@justlab/create-saas-stack
v0.1.1
Published
Codex agent-ready production SaaS app generator.
Maintainers
Readme
create-saas-stack
create-saas-stack is a local CLI generator in the sassy-codex repository that scaffolds a production-minded SaaS monorepo from the architecture in Codex.md.
It generates:
- Next.js (App Router) web app
- Node worker service with
pg-boss - Prisma + Supabase Postgres/Storage
- Clerk auth (with optional orgs)
- Stripe billing via webhook-first state handling
- Loops event delivery through background jobs
- Docker-first infrastructure and CI-friendly layout
Getting started (local clone + local CLI)
1) Clone and install
git clone https://github.com/abshkd/sassy-codex.git
cd sassy-codex
pnpm install2) Run the generator from this repo
pnpm exec create-saas-stack my-saas
# or
node src/cli.mjs my-saas3) Enter generated project and run it
cd my-saas
pnpm install
pnpm devSetting up the generated SaaS app for development
Inside the generated repo:
- Copy environment defaults:
cp .env.example .env - Fill provider keys (Clerk, Stripe, Supabase, Loops, Sentry).
- Start app + worker:
pnpm dev pnpm worker - Run quality checks before shipping:
pnpm typecheck pnpm lint pnpm test
Local architecture expectations
- Keep request handlers light and enqueue heavy work to the worker.

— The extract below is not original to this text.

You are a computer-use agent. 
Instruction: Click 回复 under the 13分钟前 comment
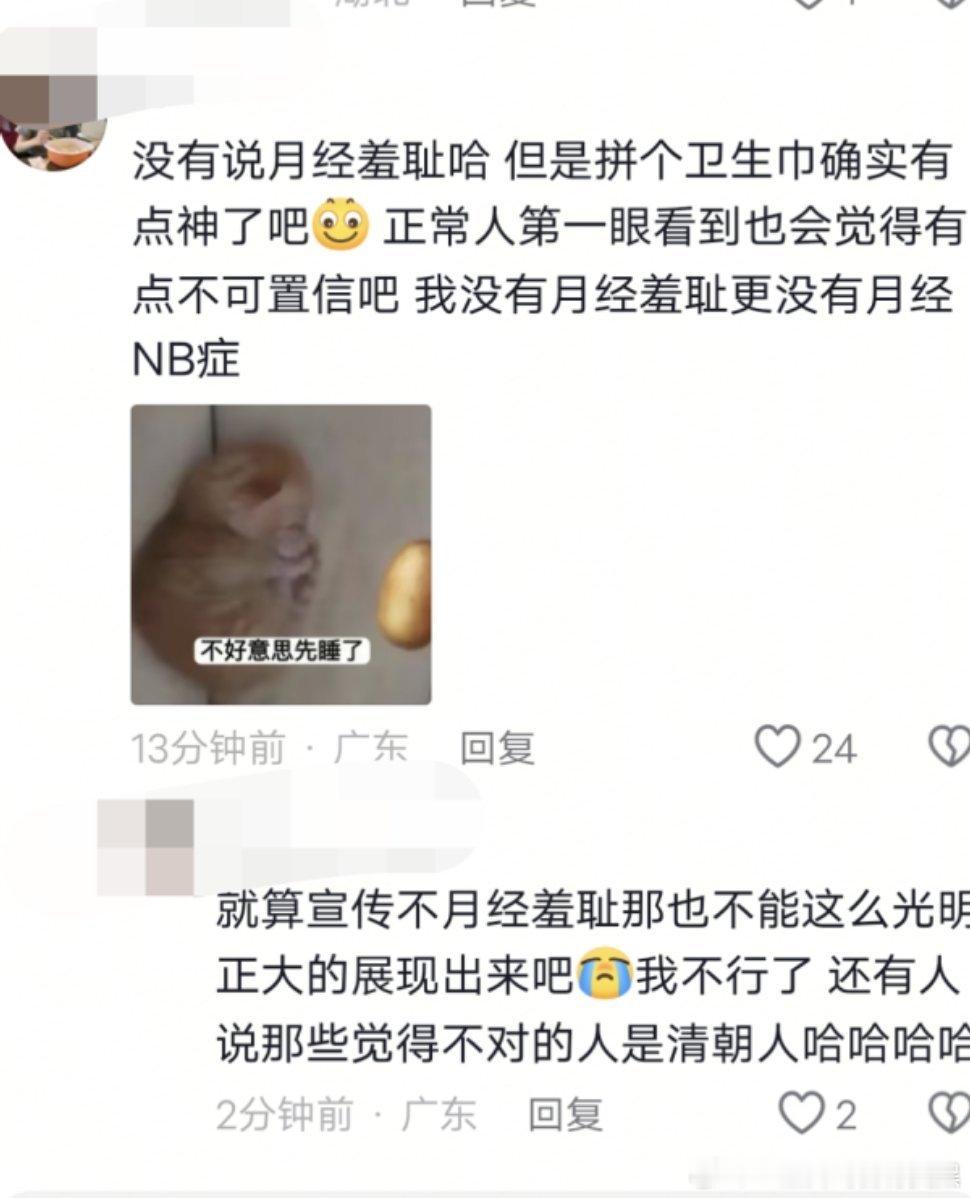pos(497,748)
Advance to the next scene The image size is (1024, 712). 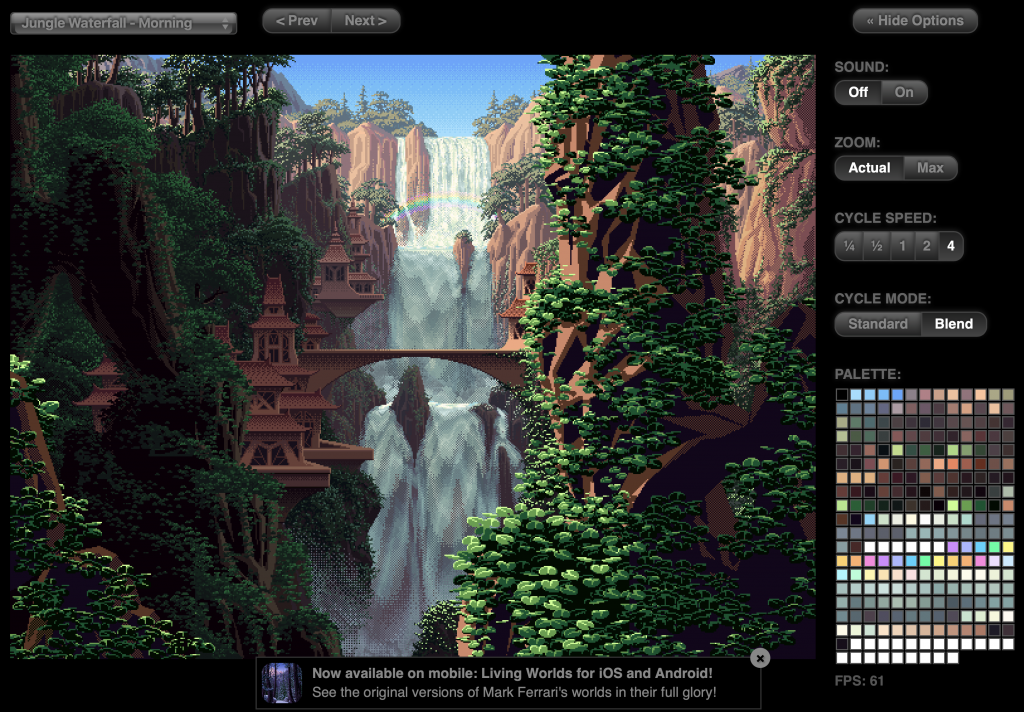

- Treat webhook and background processing as idempotent.
- Keep business logic in TypeScript services (not SQL triggers/procedures).
Provider configuration for development
Clerk
- Configure frontend and backend keys.
- If org mode is enabled, validate org membership flows.
- Mirror Clerk identities to app-owned tables (
User,Org,OrgMember) through app logic.
Supabase
- Configure Postgres connection string for Prisma.
- Configure Storage bucket and signed upload URL flow.
- Keep Supabase Auth disabled for baseline (Clerk is the auth source).
Stripe
- Configure API key and webhook secret.
- Use Stripe webhooks as the source of truth for subscription status.
- Validate idempotency using Stripe event IDs.
Loops
- Configure API key and event identifiers.
- Emit lifecycle events from app code and deliver from worker with retries.
- De-dupe sends with your own event IDs.
Sentry
- Configure DSNs for web and worker.
- Keep instrumentation enabled in all environments to catch integration issues early.
Motivation: save tokens and help Codex produce production-ready SaaS faster
This project follows a harness-style engineering mindset: constrain the problem, standardize interfaces, and codify repeatable checks.
Why this helps:
- Smaller prompt surface: a fixed stack reduces branching decisions, so Codex spends fewer tokens on architecture debates.
- Deterministic generation: repeated runs produce a familiar structure, making edits and reviews faster.
- Operational guardrails: webhook-first billing, worker-based async jobs, and idempotency defaults reduce rework.
- Faster debug loops: consistent layout and provider contracts let Codex patch known seams quickly.
- Production readiness by default: Dockerized services, strict TypeScript, and baseline checks move teams from idea to deploy with less manual hardening.
Production deployment notes
Production deployment guidance should live in each generated app's own docs so it stays aligned with that app's concrete provider settings, infrastructure topology, and runtime constraints.
Best way to use the generated app with Codex
- Treat the generated repository's
AGENTS.mdas the primary Codex operating contract. - Keep prompts task-specific and include failing command output when asking for fixes.
- Ask Codex to run and report
typecheck,lint, andtestafter meaningful changes. - Prefer small iterative PRs so behavior is validated incrementally.
In short: use AGENTS.md as the source of truth for how Codex should work inside the generated app.